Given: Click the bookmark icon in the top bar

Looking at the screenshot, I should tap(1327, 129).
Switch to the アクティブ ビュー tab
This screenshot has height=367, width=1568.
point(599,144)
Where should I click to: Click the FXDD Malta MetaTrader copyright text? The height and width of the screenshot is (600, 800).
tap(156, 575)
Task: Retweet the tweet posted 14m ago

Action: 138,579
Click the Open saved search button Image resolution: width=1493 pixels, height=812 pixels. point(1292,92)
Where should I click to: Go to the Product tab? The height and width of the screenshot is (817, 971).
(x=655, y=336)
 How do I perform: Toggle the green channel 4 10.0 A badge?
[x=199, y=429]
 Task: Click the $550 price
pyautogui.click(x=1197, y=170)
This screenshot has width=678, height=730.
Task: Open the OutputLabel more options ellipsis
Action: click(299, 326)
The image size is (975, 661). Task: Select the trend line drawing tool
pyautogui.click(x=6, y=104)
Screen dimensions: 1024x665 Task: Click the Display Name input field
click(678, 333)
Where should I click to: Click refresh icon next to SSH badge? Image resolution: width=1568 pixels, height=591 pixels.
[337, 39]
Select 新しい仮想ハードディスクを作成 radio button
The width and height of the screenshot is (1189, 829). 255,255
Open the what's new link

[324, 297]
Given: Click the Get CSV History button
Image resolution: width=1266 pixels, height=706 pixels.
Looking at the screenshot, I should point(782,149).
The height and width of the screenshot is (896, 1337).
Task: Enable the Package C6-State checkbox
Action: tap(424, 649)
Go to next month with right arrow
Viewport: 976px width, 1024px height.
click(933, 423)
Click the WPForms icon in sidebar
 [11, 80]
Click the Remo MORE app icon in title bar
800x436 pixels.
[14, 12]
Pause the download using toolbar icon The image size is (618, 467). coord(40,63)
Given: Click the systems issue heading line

• [WORK TASK]:
Of the lines above, output exactly those from the line bearing "Task: Retweet the tweet posted 14m ago" through the line bearing "Given: Click the Get CSV History button", inclusive.

• [FINAL ANSWER]:
Task: Retweet the tweet posted 14m ago

Action: 138,579
Click the Open saved search button Image resolution: width=1493 pixels, height=812 pixels. point(1292,92)
Where should I click to: Go to the Product tab? The height and width of the screenshot is (817, 971).
(x=655, y=336)
 How do I perform: Toggle the green channel 4 10.0 A badge?
[x=199, y=429]
 Task: Click the $550 price
pyautogui.click(x=1197, y=170)
This screenshot has width=678, height=730.
Task: Open the OutputLabel more options ellipsis
Action: click(299, 326)
The image size is (975, 661). Task: Select the trend line drawing tool
pyautogui.click(x=6, y=104)
Screen dimensions: 1024x665 Task: Click the Display Name input field
click(678, 333)
Where should I click to: Click refresh icon next to SSH badge? Image resolution: width=1568 pixels, height=591 pixels.
[337, 39]
Select 新しい仮想ハードディスクを作成 radio button
The width and height of the screenshot is (1189, 829). 255,255
Open the what's new link

[324, 297]
Given: Click the Get CSV History button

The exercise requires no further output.